### Task details
Extract the entries in their exact form.

****************************************

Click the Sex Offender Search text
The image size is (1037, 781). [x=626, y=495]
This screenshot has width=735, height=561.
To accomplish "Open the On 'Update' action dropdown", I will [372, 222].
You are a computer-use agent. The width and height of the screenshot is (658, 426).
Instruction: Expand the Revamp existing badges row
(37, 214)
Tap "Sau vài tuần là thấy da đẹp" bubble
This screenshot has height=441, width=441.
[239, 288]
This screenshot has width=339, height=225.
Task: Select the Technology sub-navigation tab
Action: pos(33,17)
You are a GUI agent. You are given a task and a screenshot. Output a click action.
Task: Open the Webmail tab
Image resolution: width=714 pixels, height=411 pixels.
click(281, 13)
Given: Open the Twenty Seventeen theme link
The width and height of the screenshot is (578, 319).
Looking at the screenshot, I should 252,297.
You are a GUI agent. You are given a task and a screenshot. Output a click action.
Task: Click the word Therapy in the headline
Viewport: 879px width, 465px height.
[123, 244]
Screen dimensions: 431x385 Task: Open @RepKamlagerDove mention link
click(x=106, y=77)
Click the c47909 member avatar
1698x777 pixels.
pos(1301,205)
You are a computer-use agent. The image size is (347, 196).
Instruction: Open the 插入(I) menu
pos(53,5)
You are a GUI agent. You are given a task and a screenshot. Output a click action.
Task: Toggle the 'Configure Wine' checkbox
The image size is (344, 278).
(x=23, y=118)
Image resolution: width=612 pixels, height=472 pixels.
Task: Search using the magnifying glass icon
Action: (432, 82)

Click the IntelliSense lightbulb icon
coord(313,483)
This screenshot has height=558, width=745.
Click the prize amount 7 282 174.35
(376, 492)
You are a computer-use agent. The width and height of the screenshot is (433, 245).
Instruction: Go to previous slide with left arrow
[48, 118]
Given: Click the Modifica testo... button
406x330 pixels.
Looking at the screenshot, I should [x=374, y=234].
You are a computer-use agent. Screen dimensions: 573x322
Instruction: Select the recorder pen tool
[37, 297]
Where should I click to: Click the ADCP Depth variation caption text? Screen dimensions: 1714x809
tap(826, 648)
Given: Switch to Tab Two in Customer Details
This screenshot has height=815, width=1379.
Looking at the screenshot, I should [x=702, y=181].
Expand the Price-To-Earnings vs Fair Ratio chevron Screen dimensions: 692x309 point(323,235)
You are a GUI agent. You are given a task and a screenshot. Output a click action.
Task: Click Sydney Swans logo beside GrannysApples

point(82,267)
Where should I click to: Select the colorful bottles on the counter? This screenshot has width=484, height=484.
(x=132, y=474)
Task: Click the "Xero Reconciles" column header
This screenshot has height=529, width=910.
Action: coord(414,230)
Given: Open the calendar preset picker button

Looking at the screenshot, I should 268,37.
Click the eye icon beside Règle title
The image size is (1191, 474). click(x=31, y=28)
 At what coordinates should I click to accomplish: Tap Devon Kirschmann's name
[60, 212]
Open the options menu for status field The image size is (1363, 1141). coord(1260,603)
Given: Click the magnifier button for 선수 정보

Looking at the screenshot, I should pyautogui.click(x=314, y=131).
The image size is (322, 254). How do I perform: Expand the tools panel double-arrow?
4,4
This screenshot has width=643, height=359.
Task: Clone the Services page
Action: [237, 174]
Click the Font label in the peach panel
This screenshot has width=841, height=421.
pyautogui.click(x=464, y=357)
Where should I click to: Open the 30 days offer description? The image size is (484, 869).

****************************************

### Answer space
Click the Sex Offender Search text
The image size is (1037, 781). [x=626, y=495]
This screenshot has width=735, height=561.
To accomplish "Open the On 'Update' action dropdown", I will [372, 222].
You are a computer-use agent. The width and height of the screenshot is (658, 426).
Instruction: Expand the Revamp existing badges row
(37, 214)
Tap "Sau vài tuần là thấy da đẹp" bubble
This screenshot has height=441, width=441.
[239, 288]
This screenshot has width=339, height=225.
Task: Select the Technology sub-navigation tab
Action: pos(33,17)
You are a GUI agent. You are given a task and a screenshot. Output a click action.
Task: Open the Webmail tab
Image resolution: width=714 pixels, height=411 pixels.
click(281, 13)
Given: Open the Twenty Seventeen theme link
The width and height of the screenshot is (578, 319).
Looking at the screenshot, I should 252,297.
You are a GUI agent. You are given a task and a screenshot. Output a click action.
Task: Click the word Therapy in the headline
Viewport: 879px width, 465px height.
[123, 244]
Screen dimensions: 431x385 Task: Open @RepKamlagerDove mention link
click(x=106, y=77)
Click the c47909 member avatar
1698x777 pixels.
pos(1301,205)
You are a computer-use agent. The image size is (347, 196).
Instruction: Open the 插入(I) menu
pos(53,5)
You are a GUI agent. You are given a task and a screenshot. Output a click action.
Task: Toggle the 'Configure Wine' checkbox
The image size is (344, 278).
(x=23, y=118)
Image resolution: width=612 pixels, height=472 pixels.
Task: Search using the magnifying glass icon
Action: (432, 82)

Click the IntelliSense lightbulb icon
coord(313,483)
This screenshot has height=558, width=745.
Click the prize amount 7 282 174.35
(376, 492)
You are a computer-use agent. The width and height of the screenshot is (433, 245).
Instruction: Go to previous slide with left arrow
[48, 118]
Given: Click the Modifica testo... button
406x330 pixels.
Looking at the screenshot, I should [x=374, y=234].
You are a computer-use agent. Screen dimensions: 573x322
Instruction: Select the recorder pen tool
[37, 297]
Where should I click to: Click the ADCP Depth variation caption text? Screen dimensions: 1714x809
tap(826, 648)
Given: Switch to Tab Two in Customer Details
This screenshot has height=815, width=1379.
Looking at the screenshot, I should [x=702, y=181].
Expand the Price-To-Earnings vs Fair Ratio chevron Screen dimensions: 692x309 point(323,235)
You are a GUI agent. You are given a task and a screenshot. Output a click action.
Task: Click Sydney Swans logo beside GrannysApples

point(82,267)
Where should I click to: Select the colorful bottles on the counter? This screenshot has width=484, height=484.
(x=132, y=474)
Task: Click the "Xero Reconciles" column header
This screenshot has height=529, width=910.
Action: coord(414,230)
Given: Open the calendar preset picker button

Looking at the screenshot, I should 268,37.
Click the eye icon beside Règle title
The image size is (1191, 474). click(x=31, y=28)
 At what coordinates should I click to accomplish: Tap Devon Kirschmann's name
[60, 212]
Open the options menu for status field The image size is (1363, 1141). coord(1260,603)
Given: Click the magnifier button for 선수 정보

Looking at the screenshot, I should pyautogui.click(x=314, y=131).
The image size is (322, 254). How do I perform: Expand the tools panel double-arrow?
4,4
This screenshot has width=643, height=359.
Task: Clone the Services page
Action: [237, 174]
Click the Font label in the peach panel
This screenshot has width=841, height=421.
pyautogui.click(x=464, y=357)
Where should I click to: Open the 30 days offer description? The image size is (484, 869).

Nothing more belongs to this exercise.